Though the world's greatest observatory refractor telescopes outnumbered reflectors nearly 4 to 1 in Professor Simon Newcomb's 1882 accounting in a popular book on astronomy, successful reflectors -- from Lassell's 24-inch to the Earl of Rosse's 72-inch leviathan -- offered much greater light gathering powers. (28) Furthermore, the reflector's freedom from false chromatics better aided the early astrophotographers in achieving accurate focus and clean images.

The first photograph of a nebula was made by Dr. Henry Draper in 1880, using a 51-minute exposure with an ll-inch Clark refractor. Only the central part of the great Orion nebula was registered, showing fewer stars than a 6-inch aperture telescope could reveal to the eye. The far greater efficiency of the newer ''fast'' 36-inch aperture f/5 reflector of Dr. Ainslee Common, despite its quick-to-deteriorate silvered surface and fussy, cumbersome mounting, was employed a mere three years later to secure an excellent picture of the same nebula in only 37 minutes. while recording stars invisible in the eyepiece. (27) 

When Wilhelm Tempel's visual discovery of the Merope nebula in the "Pleiades" (M45) in 1859 was questioned by other visual observers, it was only through the 1885 photograph produced by the Henry brothers of France that the claim was proved conclusively. (28) Photography could unambiguously settle disputes, and advance the discovery of new objects in the sky.

THE INVENTIVE PICKERING BROTHER

In 1878 the 20-year-old William Henry Pickering would have his first exciting astronomical experience, measuring the polarization up the sun's corona during an eclipse. (29) Born on February 15, 1858,   this brilliant young man from a famous Boston family would display voracious and wide-ranging scientific interests.

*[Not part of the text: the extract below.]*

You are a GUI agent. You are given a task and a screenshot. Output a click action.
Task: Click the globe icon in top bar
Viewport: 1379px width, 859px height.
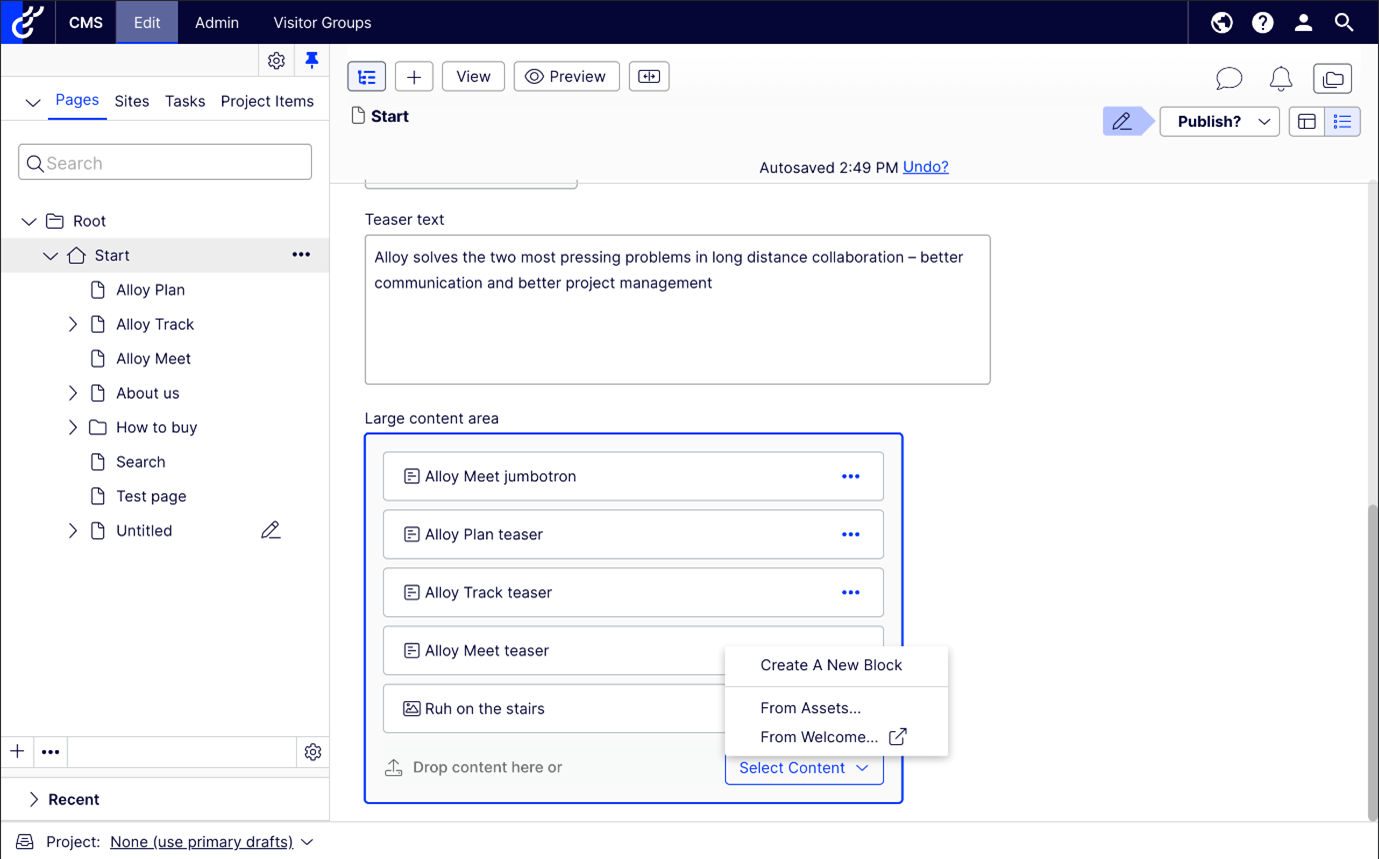(x=1222, y=22)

Graduating from the Massachusetts Institute of technology in 1879, he first taught physics there while working with early experimental telephonic devices in Boston. Interest in the skies lured William away from electricity, and finally in 1887 he became Assistant Professor of Astronomy at Harvard observatory, where his brother Edward Charles Pickering (1846-1919) had been Director since 1876. (30) 

W. H. Pickering had specialized at M. I. T. in exploring the characteristics of photographic films, and in 1880 he discovered a difference in sensitivity between normal outdoor sunlight and the spectrum of indoor gaslight, leading to the development of ''indoor/outdoor'' film emulsions. In 1883, the younger Pickering published results demonstrating that photographs could be made in the infra-red light that Herschel had discovered at the turn of the century. (31)  

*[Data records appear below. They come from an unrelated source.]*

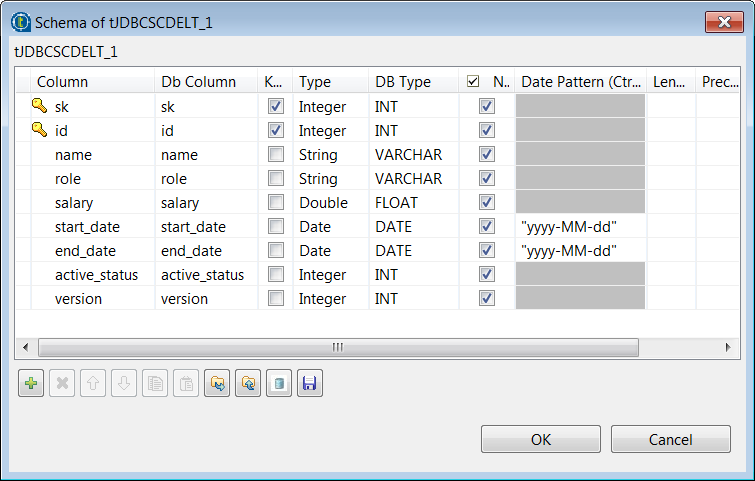Click the start_date date pattern field

pos(580,226)
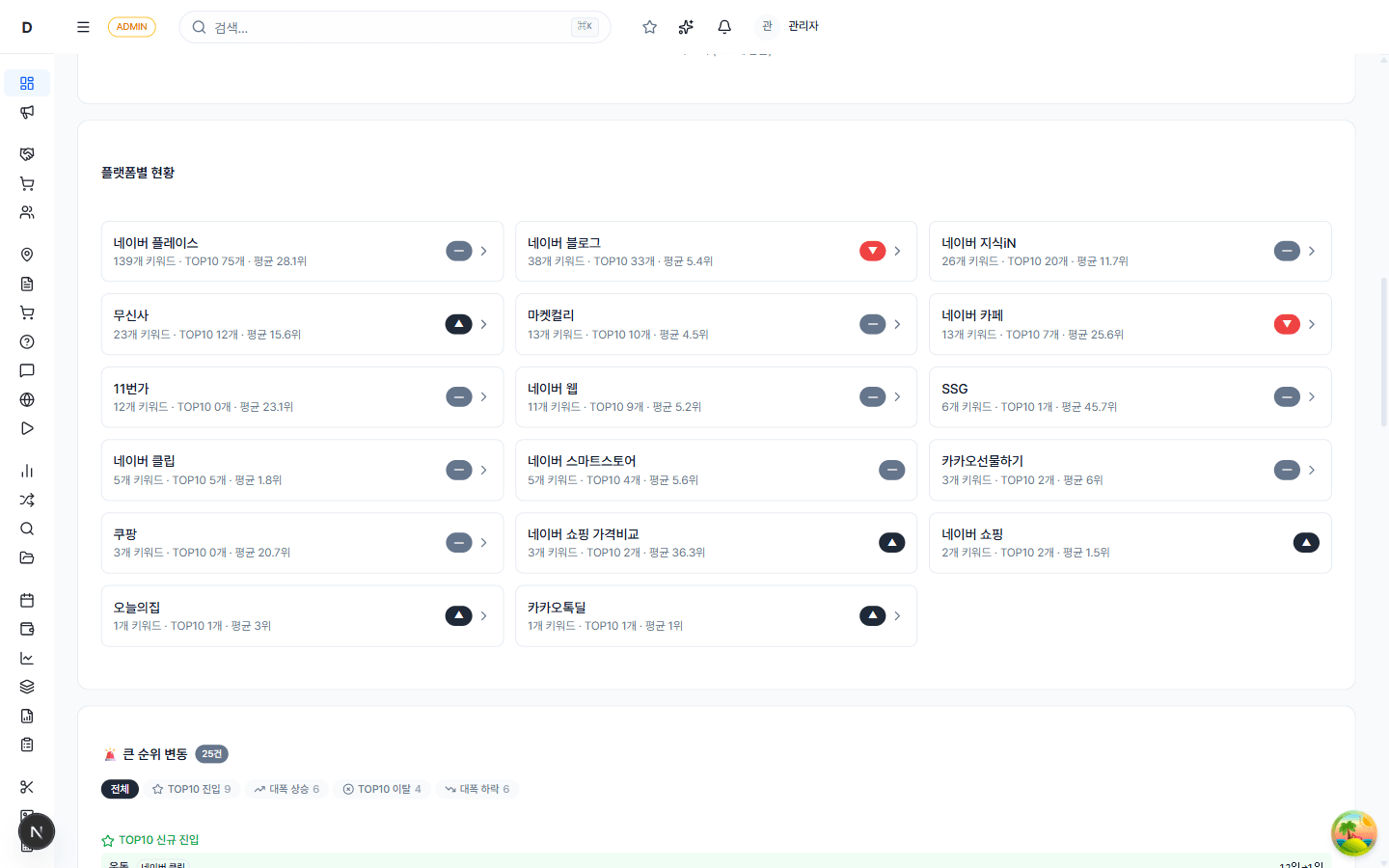Click the search input field
Screen dimensions: 1389x868
coord(386,27)
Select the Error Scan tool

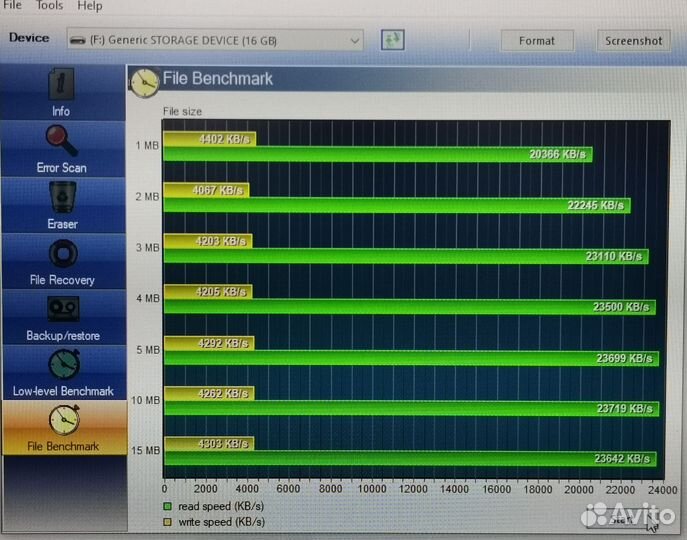(62, 149)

As an avid amateur photographer, Professor Pickering produced a succession of rapid-exposure shots of a horse in motion (an idea currently very much in the air, to satisfy a $25,000 bet by Gov. Leland Stanford that a horse races at full gallop with all four legs repeatedly raised off the ground -- resolved by publication of Edweard Muybridge's famous photographs from 1878.) The clever amateur photographer Pickering independently accomplished one of the first steps that would lead eventually to the development of the 'movies'. (32) 

Brother Edward C. Pickering was a tireless worker in the field of stellar photometry, and is said to have personally made over 1.5 million photometric readings. (33) In the year 1887, on the basis of Williams successful photo of the Great Nebula in Orion (using a small camera lens and the new dry plates), Edward put William in charge of photographic investigations.

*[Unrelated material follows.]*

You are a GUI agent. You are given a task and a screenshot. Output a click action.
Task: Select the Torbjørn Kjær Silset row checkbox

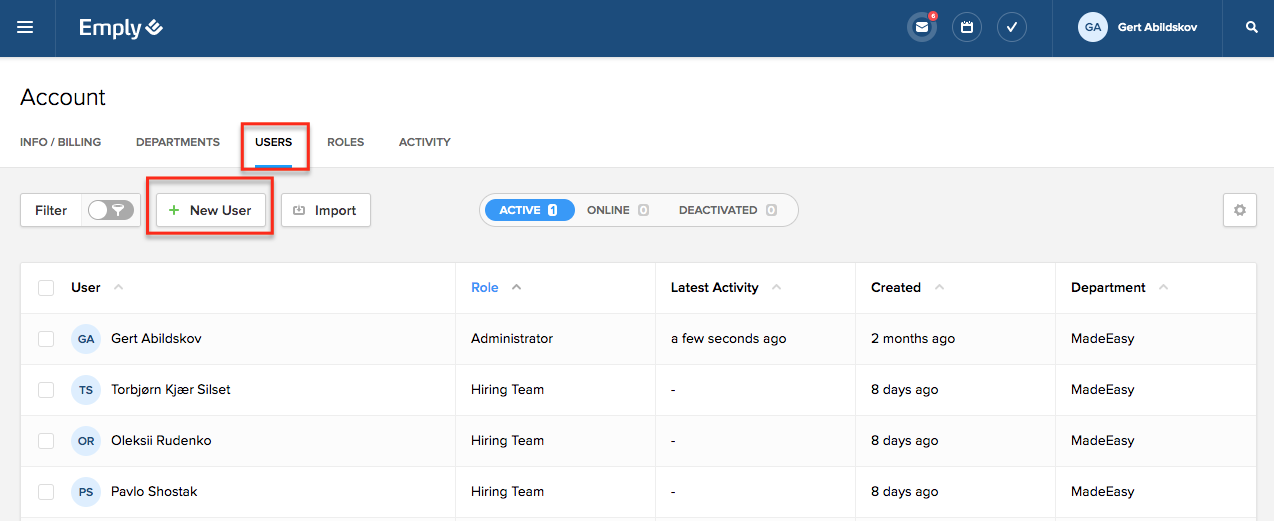46,390
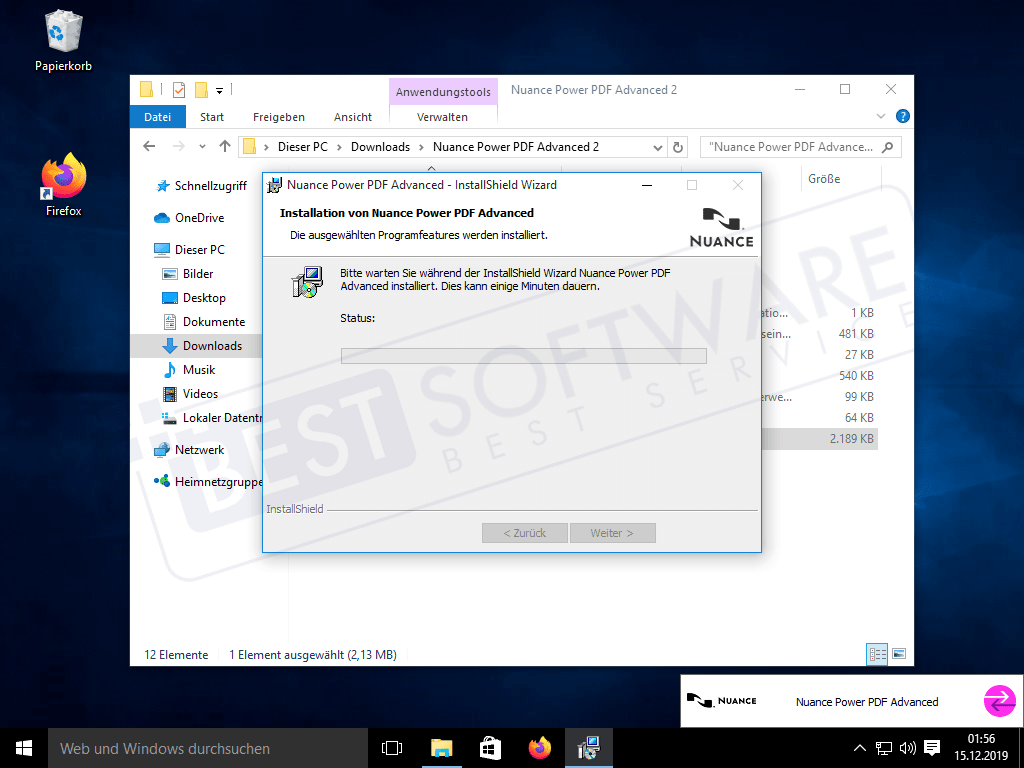Select Downloads in the navigation pane

click(212, 346)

The Harvard College Observatory's impressive collection of nearly 500,000 plates of the sky eventually resulted from William's recommendation to his brother of pursuing a careful photographic celestial survey program. (34) In the next four years, culminating in an elaborate official report by William published 1895, extensive studies were made under the younger Pickering's direction which led to the firm establishment of many principles of astrophotography still accepted today. (35) Pickering's impressive report contains convincing conclusions on the merits of doublet lenses versus reflectors of various photographic focal ratios and apertures; requirements for telescope tracking clocks and guiding techniques; the limits of photographic resolutions; details of preparation of plates, development, enlarging and printing; and the enhancement of contrast for reproductions of original negatives. 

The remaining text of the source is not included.